Generating unique IDs in a distributed environment at high scale

Existing Solutions

UUID

UUIDs are 128-bit hexadecimal numbers that are globally unique. The chances of the same UUID getting generated twice is negligible.
The problem with UUIDs is that they are very big in size and don’t index well. When your dataset increases, the index size increases as well and the query performance takes a hit.

MongoDB’s ObjectId

MongoDB’s ObjectIDs are 12-byte (96-bit) hexadecimal numbers that are made up of -
  • a 4-byte epoch timestamp in seconds,
  • a 3-byte machine identifier,
  • a 2-byte process id, and
  • a 3-byte counter, starting with a random value.
This is smaller than the earlier 128-bit UUID. But again the size is relatively longer than what we normally have in a single MySQL auto-increment field (a 64-bit bigint value).

Database Ticket Servers

This approach uses a centralized database server to generate unique incrementing IDs. It’s like a centralized auto-increment. This approach is used by Flickr.
The problem with this approach is that the ticket server can become a write bottleneck. Moreover, you introduce one more component in your infrastructure that you need to manage and scale.

Twitter Snowflake

Twitter snowflake is a dedicated network service for generating 64-bit unique IDs at high scale.
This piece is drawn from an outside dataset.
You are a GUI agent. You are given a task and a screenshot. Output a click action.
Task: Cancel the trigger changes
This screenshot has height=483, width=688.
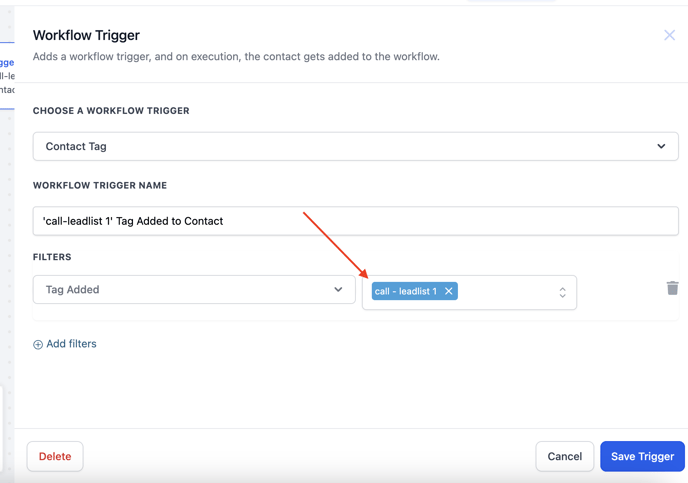point(564,456)
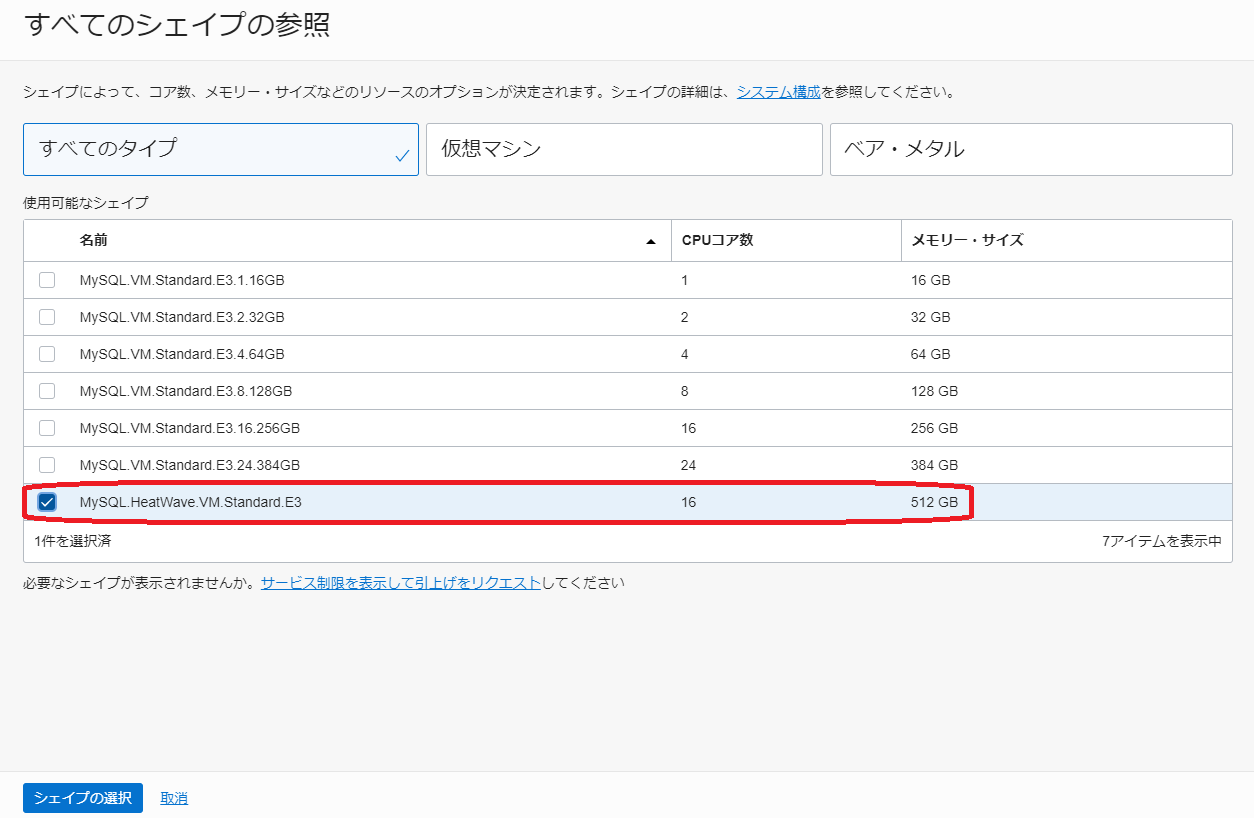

The IDs generated by this service are roughly time sortable.
The IDs are made up of the following components:
  • Epoch timestamp in millisecond precision - 41 bits (gives us 69 years with a custom epoch)
  • Configured machine id - 10 bits (gives us up to 1024 machines)
  • Sequence number - 12 bits (A local counter per machine that rolls over every 4096)
They have reserved 1-bit for future purpose. Since the IDs use timestamp as the first component, they are sortable.
The IDs generated by twitter snowflake fits in 64-bits and are time sortable, which is great. That’s what we want.
But If we use Twitter snowflake, we’ll again be introducing another component in our infrastructure that we need to maintain.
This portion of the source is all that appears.